Hydrate. similar to getting blood flowing through movement, hydration allows

Optimize nutrition - quality protein and nutrient rich plant based foods provide antioxidants for repairing the body and keeping it vital and youthful. Exercise is a stress, and stress can age us. To counter this nutrients, protein, antioxidants are essential.


🧘🏼‍♀️Cross train. even the top athletes in their given sport spend days or periods of time doing other activities and types of workouts. Doing the same thing day in day out without variety wears the body out. Work in enjoyable, new, or interesting sports, activities or workouts here and there. Example, if you’re a seasons runner, cross training with some resistance and weight training will improve other systems that will in turn improve your running performance and time.

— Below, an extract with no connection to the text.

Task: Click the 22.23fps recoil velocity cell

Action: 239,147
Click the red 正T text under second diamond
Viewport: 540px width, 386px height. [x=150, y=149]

🧘🏼‍♀️Be patient. If you’ve managed to get yourself seriously sore you may not be feeling it until 1-2 days later and that soreness may last for days thereafter. This DOMS or delayed onset muscle soreness is not completely understood by science, but there’s a strong correlation with lactic acid build and one’s level of fitness. So the fitter you become the less sore and less intense you’ll feel that soreness. Nonetheless, be patient as your body recovers and repairs by practicing the above and once recovered easing into future workouts and activities.


🧘🏼‍♀️*Don’t necessarily skip the gym and wait until you don’t feel sore. So often, I witness someone getting very sore then avoiding the gym again until they have gotten over that soreness, which often means I don’t see them again for another week or two. This is a huge mistake! What happens is you never train your body to adapt and get better so you continue to cycle in and out of train > get sore > rest until better > train ... Instead, commit to 3-4 days of consistent exercise each week, and show up even if you are sore from the last workout, just modify and alternate heavy days with light ones. Going through the movements even if using lighter or body weight still gets you moving and supports muscle memory and positive changes.



Do already practice any of these? What will you incorporate into you regular routine?